Starting point is 00:35:35 You feel like you'd, I would feel obligated, like, I'd have to fucking talk to the guy. Yeah. So it's not so awkward, even though maybe it makes it more awkward. But I've noticed this about restaurants, especially at Olive Garden. They, when they're walking you back to the table, they're always like, they're walking through, then they kind of turn on their shoulder, like, out, you out celebrating anything tonight? And I'm just like, just celebrating, eating. I wish.
Starting point is 00:36:01 Like, if I'm, am I really going to fucking all garden to celebrate something you know what's the big occasion yeah they they always it's like they i think that they instructed to do that now i don't get why though i think there's a lot well there's a lot of a lot of people that's a that's the that's the whole funny part about it like it's a big deal we've talked about that too like growing up in the small town oh yeah we would grow it and we would go to fucking beautiful twin falls idaho and we had an olive garden yeah it was you guys are like did you bring your suit like no but i got this fucking clip on tie will that work mom our olive garden was downtown spokane yes it was your tux on for dinners i know
Starting point is 00:36:43 i used to drive up from moses lake to go we would go out there we'd look at christmas lights and we'd go like old spaghetti factory sometimes but also olive garden because to us olive garden was this crazy italian experience it really was i was picturing you a little you a little 12 year old bribe guy and you just get your family going you get driving to town off guard and you are stuffed you're laying your head on the window
Starting point is 00:37:09 driving back by the Moses Lake fountain and you're like does life get any better? it really doesn't I'm the luckiest man alive oh it doesn't get any better than this you have a breadstick in your fucking shirt pocket
Starting point is 00:37:22 like all these all these people that didn't get Olive Garden tonight. God, man, what a bummer. Do they even know? Do they even know what they're missing? I have to tell everyone. I toured Italy, but they do. It's like I'm envious of them because they don't know what they're missing.

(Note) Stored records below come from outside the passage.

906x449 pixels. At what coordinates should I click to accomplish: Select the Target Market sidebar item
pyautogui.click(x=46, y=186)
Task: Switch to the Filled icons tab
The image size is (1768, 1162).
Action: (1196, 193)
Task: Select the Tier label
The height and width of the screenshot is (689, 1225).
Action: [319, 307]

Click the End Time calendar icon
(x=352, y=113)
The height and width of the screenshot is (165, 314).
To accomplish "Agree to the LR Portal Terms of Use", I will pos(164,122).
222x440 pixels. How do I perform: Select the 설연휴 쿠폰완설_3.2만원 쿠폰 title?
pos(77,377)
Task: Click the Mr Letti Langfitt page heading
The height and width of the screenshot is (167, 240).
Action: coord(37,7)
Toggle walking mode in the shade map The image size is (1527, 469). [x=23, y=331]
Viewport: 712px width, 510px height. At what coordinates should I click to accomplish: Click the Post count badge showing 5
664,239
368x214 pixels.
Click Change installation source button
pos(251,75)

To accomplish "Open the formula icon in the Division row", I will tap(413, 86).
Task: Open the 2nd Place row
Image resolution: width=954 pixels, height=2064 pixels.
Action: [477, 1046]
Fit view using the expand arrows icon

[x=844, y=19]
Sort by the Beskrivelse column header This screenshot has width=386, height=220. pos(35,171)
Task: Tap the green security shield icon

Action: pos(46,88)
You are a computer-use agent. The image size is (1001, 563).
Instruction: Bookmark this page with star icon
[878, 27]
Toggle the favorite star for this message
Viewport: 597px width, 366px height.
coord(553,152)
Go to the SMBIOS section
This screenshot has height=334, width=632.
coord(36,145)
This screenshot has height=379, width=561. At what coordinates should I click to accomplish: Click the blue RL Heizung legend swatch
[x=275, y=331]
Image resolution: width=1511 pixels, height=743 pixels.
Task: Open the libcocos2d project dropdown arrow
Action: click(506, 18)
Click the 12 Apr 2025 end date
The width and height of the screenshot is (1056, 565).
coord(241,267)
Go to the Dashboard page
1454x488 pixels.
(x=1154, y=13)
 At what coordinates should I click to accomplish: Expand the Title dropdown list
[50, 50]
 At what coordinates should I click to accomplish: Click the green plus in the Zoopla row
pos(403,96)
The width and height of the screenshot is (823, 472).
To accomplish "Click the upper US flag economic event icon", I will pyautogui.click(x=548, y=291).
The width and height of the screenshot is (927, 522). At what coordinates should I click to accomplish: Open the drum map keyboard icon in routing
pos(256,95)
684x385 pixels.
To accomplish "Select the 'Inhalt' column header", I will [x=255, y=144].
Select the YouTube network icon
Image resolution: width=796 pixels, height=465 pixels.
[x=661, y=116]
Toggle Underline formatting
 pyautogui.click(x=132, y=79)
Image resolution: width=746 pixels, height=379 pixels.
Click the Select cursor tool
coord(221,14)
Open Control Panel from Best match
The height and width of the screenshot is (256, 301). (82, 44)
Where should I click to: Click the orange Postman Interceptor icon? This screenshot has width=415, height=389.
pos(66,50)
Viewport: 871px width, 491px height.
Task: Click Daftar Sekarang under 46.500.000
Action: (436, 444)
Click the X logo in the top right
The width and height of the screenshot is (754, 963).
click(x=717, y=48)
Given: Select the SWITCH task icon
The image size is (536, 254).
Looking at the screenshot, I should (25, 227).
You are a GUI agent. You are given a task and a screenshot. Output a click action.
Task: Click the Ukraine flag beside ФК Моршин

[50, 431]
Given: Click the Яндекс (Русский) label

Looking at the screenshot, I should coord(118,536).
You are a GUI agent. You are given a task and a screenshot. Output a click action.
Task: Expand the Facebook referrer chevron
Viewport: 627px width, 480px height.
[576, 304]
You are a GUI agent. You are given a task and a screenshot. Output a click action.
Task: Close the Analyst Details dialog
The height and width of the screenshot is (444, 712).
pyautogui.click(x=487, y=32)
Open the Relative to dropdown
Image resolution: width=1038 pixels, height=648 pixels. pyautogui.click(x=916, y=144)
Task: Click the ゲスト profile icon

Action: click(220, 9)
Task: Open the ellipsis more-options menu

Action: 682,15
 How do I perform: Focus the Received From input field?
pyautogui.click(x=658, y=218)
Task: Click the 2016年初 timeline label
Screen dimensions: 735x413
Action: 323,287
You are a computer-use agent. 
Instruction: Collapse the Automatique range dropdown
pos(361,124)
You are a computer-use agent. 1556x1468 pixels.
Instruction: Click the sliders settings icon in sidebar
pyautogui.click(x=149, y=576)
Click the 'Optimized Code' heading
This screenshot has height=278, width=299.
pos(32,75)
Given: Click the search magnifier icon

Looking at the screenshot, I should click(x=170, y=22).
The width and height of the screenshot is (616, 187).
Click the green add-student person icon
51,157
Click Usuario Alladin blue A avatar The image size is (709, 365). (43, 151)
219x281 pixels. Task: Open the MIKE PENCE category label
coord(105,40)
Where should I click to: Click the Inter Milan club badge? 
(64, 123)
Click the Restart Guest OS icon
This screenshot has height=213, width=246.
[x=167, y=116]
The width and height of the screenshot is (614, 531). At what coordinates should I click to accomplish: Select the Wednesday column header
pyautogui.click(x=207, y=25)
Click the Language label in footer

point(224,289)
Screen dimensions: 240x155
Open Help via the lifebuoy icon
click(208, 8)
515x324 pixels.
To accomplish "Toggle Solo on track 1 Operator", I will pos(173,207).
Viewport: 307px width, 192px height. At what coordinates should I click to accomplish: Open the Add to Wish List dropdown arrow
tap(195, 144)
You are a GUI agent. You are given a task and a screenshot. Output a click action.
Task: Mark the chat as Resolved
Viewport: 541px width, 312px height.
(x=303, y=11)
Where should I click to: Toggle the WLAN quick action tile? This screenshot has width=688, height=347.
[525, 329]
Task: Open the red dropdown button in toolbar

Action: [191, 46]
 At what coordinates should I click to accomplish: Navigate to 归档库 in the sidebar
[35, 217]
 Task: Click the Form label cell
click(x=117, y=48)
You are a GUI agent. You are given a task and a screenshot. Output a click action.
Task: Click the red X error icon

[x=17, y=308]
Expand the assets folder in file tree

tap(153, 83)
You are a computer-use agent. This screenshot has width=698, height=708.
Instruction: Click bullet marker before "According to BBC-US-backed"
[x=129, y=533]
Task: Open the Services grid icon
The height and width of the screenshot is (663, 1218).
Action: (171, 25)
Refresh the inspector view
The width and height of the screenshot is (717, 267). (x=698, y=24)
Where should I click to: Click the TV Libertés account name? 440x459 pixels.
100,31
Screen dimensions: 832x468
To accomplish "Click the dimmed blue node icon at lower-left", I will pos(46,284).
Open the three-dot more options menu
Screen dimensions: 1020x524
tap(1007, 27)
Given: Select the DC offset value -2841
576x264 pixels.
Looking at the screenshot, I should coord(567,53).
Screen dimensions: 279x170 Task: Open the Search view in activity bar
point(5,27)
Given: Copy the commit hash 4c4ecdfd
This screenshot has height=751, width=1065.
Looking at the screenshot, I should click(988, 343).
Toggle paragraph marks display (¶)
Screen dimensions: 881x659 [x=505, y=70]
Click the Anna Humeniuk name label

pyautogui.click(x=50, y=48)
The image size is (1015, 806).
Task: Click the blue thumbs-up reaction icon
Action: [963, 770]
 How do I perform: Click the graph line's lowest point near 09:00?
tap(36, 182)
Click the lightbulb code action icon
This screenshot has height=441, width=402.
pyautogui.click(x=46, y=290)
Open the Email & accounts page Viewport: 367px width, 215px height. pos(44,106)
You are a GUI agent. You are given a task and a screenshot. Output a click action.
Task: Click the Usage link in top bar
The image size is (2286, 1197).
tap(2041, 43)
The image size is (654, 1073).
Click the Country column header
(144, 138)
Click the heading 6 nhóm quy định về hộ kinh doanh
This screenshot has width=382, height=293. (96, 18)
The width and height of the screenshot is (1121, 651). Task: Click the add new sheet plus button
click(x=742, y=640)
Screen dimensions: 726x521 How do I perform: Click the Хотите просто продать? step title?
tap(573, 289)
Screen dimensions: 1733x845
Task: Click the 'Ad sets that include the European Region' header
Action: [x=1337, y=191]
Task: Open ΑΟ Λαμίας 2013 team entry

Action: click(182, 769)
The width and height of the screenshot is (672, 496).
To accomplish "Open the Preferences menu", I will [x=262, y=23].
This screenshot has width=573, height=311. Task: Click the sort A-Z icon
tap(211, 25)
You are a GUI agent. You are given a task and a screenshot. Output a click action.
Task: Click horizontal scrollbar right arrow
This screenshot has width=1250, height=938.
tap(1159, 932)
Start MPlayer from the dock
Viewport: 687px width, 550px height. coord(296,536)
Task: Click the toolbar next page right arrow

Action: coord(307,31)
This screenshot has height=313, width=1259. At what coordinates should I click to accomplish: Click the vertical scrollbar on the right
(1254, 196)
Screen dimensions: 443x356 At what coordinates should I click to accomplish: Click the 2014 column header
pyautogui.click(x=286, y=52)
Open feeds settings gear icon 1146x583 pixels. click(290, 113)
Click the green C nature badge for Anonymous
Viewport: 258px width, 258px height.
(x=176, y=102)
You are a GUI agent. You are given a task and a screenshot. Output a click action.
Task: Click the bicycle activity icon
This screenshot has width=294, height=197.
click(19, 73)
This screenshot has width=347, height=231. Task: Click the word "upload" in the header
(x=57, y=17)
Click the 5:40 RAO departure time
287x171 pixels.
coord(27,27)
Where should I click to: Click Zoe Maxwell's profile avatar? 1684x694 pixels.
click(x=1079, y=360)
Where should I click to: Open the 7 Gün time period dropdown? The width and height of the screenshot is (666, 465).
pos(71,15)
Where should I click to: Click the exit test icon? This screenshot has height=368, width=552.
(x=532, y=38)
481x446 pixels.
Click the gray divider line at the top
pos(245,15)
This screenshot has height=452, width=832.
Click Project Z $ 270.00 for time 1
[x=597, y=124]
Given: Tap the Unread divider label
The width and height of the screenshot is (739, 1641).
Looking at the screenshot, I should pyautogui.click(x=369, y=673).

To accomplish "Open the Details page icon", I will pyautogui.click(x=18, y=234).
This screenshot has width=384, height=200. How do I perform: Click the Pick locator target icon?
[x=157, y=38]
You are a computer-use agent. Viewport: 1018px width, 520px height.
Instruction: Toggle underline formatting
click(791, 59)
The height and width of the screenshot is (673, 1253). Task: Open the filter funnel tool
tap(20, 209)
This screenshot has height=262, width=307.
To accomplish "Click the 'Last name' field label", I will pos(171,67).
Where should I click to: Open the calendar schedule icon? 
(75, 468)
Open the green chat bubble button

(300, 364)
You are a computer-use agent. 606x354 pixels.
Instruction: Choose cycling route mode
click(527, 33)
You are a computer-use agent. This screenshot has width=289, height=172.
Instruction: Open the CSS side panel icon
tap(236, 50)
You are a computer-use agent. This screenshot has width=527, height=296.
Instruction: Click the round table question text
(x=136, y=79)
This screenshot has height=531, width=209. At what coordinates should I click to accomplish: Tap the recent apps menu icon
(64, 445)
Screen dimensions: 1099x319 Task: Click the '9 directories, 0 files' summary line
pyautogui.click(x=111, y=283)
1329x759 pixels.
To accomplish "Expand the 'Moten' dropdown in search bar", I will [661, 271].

Starting point is 00:37:37 Like every night that I don't get Olive Garden is a bad night. Ignorance is bliss. And you just take a bite of your breadstick out of your pocket. Every time I go in there, and I did this the last time the fountain's looking good tonight we uh we always talking dude we had this guy that was like very you know when you get a waiter that's like okay i feel good around this guy like i can i can tell some jokes and he like he gets it and all that uh because what i always try to do i base it depending on the the fucking waiter uh he brings out some more bread i'm like all right we got a whole thing we have a whole thing of bread like right at the end and then i was like what if like more bread found its way out
Starting point is 00:38:21 here and then like but it was you know like a to-go bag you know make it as awkward he's like i got you i'm like fuck yeah you do dude so he brings it out a little handshake yeah it's like it's kind of like a guy you got it fuck yeah dude so we had two to go bread and he was like dude don't microwave this when you get if you're gonna eat this later put it in the oven put it on like five minutes at 350 I'm like I was like oh god he's right
Starting point is 00:38:49 yeah he was he leans in he goes bro pro tip don't microwave this when he gets home throw it in the trash can
Starting point is 00:38:56 cause it's not gonna be as good ever gonna be as good as this right now it's never gonna be good and you're gonna be let down and you're like what and he goes love you buddy
Starting point is 00:39:03 trust me love you trust your guide. He kisses your forehead. Tell me when. And he doesn't stop kissing your forehead. Tell me when. He's just grinding cheese in your hair and kissing your forehead.
Starting point is 00:39:19 Okay, we have to move on. We got to keep rolling. Zach, just go to the next thing. Is it dumb? Is it interesting? Is it interesting? Is it cool? Then it's dick. Dick.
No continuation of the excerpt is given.